The elimination of tariffs is expected to make Indian vehicles more competitive in Oman while also securing permanent zero-duty access for important medicines and vaccines.
Opportunities for India’s Services Sector
The services chapter is among the most significant components of the agreement. Oman’s global services imports stood at $12.52 billion in 2024, while India’s share was only about 5.3 per cent, indicating substantial growth potential.
The agreement provides stronger market access across 127 services sub-sectors and includes commitments covering professional services, IT services, education, healthcare, tourism and research-related activities.
Importantly, Oman has increased the ceiling for Intra-Corporate Transferees (ICTs) from 20 per cent to 50 per cent, allowing Indian companies to deploy more managerial and specialist employees.
For the first time in any trade agreement, Oman has also provided specific commitments for professionals in accounting, engineering, medical services, information technology, education, construction and consulting sectors.

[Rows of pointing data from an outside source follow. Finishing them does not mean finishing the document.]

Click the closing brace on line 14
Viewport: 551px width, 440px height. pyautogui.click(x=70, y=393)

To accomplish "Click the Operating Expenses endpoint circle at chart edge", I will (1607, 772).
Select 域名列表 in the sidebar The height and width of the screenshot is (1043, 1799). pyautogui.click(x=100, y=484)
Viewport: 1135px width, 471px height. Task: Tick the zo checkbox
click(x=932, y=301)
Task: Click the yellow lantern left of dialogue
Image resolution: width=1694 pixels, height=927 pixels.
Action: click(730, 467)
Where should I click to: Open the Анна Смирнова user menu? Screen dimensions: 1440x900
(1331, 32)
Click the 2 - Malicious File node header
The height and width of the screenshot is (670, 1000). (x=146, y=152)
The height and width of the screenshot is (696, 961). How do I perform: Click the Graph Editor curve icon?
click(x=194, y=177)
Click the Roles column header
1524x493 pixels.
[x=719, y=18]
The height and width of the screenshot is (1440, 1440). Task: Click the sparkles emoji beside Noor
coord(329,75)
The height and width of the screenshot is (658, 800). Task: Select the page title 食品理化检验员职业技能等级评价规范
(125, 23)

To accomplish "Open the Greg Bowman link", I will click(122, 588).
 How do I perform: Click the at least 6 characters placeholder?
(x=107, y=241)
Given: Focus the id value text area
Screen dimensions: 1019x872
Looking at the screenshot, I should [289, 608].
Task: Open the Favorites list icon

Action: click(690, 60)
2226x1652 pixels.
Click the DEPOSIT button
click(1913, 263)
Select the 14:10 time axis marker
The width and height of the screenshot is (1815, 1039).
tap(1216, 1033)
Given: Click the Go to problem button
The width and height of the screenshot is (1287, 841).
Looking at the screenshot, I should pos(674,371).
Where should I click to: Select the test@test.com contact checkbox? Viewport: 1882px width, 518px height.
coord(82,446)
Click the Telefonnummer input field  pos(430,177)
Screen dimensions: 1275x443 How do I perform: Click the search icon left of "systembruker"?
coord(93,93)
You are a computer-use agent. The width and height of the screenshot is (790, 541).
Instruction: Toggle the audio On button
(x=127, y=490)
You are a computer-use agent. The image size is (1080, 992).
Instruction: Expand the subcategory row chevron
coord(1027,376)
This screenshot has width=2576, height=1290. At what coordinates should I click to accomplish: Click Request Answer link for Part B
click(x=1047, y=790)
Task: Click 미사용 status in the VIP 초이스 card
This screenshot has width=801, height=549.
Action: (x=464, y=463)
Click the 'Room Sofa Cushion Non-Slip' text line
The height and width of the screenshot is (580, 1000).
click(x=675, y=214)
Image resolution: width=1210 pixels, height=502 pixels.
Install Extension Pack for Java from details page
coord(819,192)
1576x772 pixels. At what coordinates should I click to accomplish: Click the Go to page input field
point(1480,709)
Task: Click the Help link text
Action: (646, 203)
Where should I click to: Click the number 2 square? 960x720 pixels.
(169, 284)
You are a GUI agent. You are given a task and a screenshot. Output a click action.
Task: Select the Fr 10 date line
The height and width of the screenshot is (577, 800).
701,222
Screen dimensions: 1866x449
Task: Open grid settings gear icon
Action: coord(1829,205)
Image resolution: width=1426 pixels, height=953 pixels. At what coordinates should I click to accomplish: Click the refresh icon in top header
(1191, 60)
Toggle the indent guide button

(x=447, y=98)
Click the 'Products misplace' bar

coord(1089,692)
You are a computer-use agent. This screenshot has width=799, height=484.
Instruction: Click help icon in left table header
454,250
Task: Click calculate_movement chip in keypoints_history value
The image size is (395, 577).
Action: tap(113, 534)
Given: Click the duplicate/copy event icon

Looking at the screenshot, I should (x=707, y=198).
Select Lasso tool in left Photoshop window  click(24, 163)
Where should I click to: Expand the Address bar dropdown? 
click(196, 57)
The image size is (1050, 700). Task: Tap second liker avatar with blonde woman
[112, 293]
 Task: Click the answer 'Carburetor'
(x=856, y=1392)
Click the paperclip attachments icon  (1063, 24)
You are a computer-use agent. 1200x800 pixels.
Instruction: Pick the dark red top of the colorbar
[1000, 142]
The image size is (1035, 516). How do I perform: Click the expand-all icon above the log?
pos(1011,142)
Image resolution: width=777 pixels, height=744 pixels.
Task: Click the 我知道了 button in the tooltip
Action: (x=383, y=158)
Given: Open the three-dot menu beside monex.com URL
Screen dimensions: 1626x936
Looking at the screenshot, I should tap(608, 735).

Benefits for Agriculture and Food Exports
Indian agricultural exports such as natural honey, potatoes, cashews, boneless meat, bakery products and processed foods will receive immediate duty-free access to the Omani market.
Oman has agreed to eliminate tariffs ranging from 5 per cent to as high as 100 per cent on several food and agricultural products including dairy products, processed foods, chocolates, confectionery items and frozen fish.
The agreement is expected to create export opportunities for farmers and food-processing industries in states such as Uttar Pradesh, Punjab, Haryana, Gujarat, Maharashtra, Andhra Pradesh and Telangana.
India Protects Sensitive Sectors
While opening its market to Oman, India has adopted a calibrated approach to safeguard domestic industries and farmers. A total of 2,789 tariff lines have been placed on India’s exclusion list, meaning no tariff concessions will be offered on those products.
Protected sectors include transport equipment, key chemical products, cereals, fruits, vegetables, spices, coffee, tea and animal-origin products.
Strategic agricultural segments such as dairy, meat, edible oils, oilseeds and sugar also remain protected from liberalisation.
Strategic Importance Beyond Trade
The agreement carries significance beyond economic gains. Oman occupies a strategically important position near the Strait of Hormuz, one of the world’s most critical maritime routes through which a large portion of global oil trade passes.
The country is increasingly viewed as a gateway for Indian goods and services to wider Middle Eastern and African markets.
Nearly seven lakh Indians currently reside in Oman and send home around $2 billion annually in remittances. More than 6,000 Indian companies operate in the country, highlighting the depth of bilateral economic engagement.
The CEPA also strengthens India’s growing trade integration with the Gulf region following the India-UAE trade agreement and ahead of planned negotiations with Qatar and the broader GCC bloc.
For India, the Oman CEPA is not merely a trade agreement but a strategic platform to deepen economic integration, boost exports, support employment generation and strengthen its long-term presence in one of the world’s most important commercial and energy corridors.